Outside the Box — or Work the System? Two Ways to Face Risk
Ways Disciples Used Their Strengths, Part 4
In the aftermath of Jesus’ arrest, death, and resurrection, His disciples solved problems, processed information, managed change, and faced risk – each in various ways. Their different strengths were especially important as they work together to unite believers and build His church.
During the forty days following the resurrection, Jesus appeared to His followers several times. Yet a turning point came when He gave them the Great Commission, telling the disciples to “go make disciples of all nations” (Matthew 28:19, NIV). Though filled with risk, the path was clear: the disciples were to share with others about Jesus so many more people could experience salvation. How the disciples responded to Jesus’ directive reveals the different ways people face risk.
Face Risk: “Outside the Box” versus “Work the System”
The disciples set about sharing the good news all over Jerusalem. Peter and John even preached in the temple – a risky endeavor since the Jewish leaders and temple guards wanted to keep Jesus’ resurrection quiet (Acts 4). Yet when it came to taking that risk, Peter and John were determined and fearless. They viewed the established temple procedures as obstacles to spreading the gospel. If asked how to press forward to grow the new church, these two pioneering risk-takers would say, “Think outside the box!”

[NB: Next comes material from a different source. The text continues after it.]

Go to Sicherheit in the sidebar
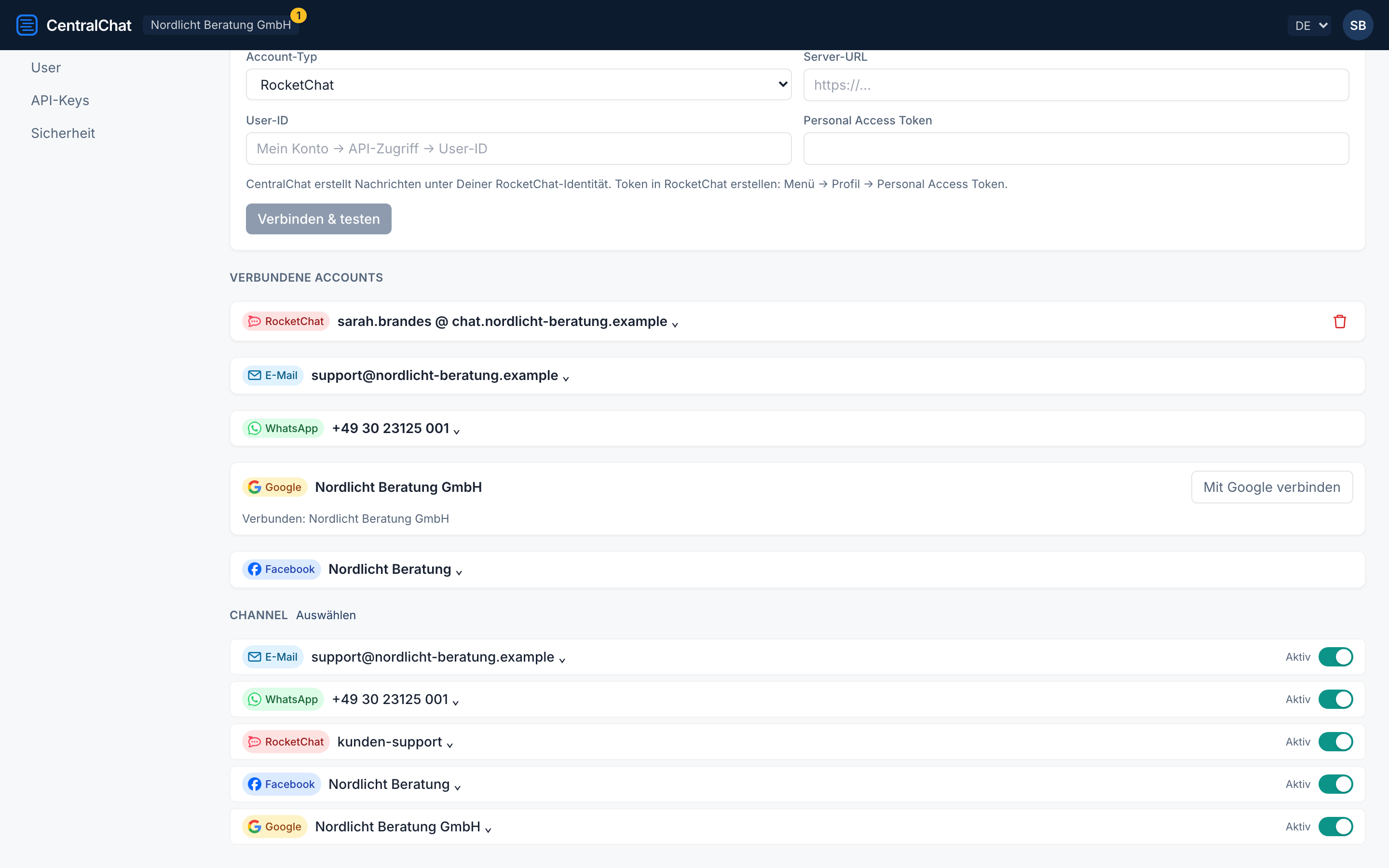 click(63, 133)
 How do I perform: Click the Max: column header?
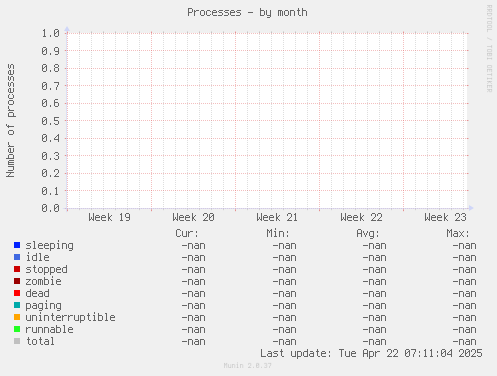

Any new follower of Jesus Christ faced risk at the hands of the Romans or the Jewish establishment, whether they advertised their newfound faith or not. Some disciples faced that risk by working behind the scenes. Barnabas (“Son of Encouragement”) took care of the practical needs presented by the growing movement. Working within accepted commercial practices of the time, he sold a field he owned – and then donated the money to the disciples (Acts 4:37). Barnabas’ structured approach to taking risk was systematic, prudent, and cautious. If asked how to press forward to grow the new church, Barnabas would say, “Work the system.”
Pioneering and Structured
Peter (along with sidekick John) and Barnabas represent two different ways to face risk: a pioneering approach and a structured approach. Both are strengths.
God values the Pioneer’s unconventional methods: He sent a convicted murderer to free the Israelite slaves (Moses), a young boy to kill a giant (David), and a baby to save the world (Jesus.) Pioneering risk-takers are willing to try out-of-the-box means to move forward.
But God also embraces a more conservative approach, like the quiet faithfulness of a teenager girl (Mary), a steadfast husband (Joseph), or a devoted pastor (Ananias, who led Paul to Christ.) Structured risk-takers provide that balance. They are the people who consider a new endeavor with caution, still willing to move but convinced for the need to follow the established procedures with prudence.
Facing Risk: God Uses Both Approaches
The two problem-solving approaches complete each other. Where would God’s church be without those who face risks to growth and change with originality? They are not afraid to push the envelope. We need Pioneering risk-takers like Peter who say, “Think outside the box!”
But the church needs Structured risk-takers like Barnabas in the wings – those who tend to follow established rules and procedures as a way to protect your team. They “work the system” to ensure risks are taken in a controlled and orderly fashion.
Unconventional and cautious. Together, these strengths complete each other so your team and your church can face risk and move forward in a healthy way.
The balance worked well in the early church. It does today, too.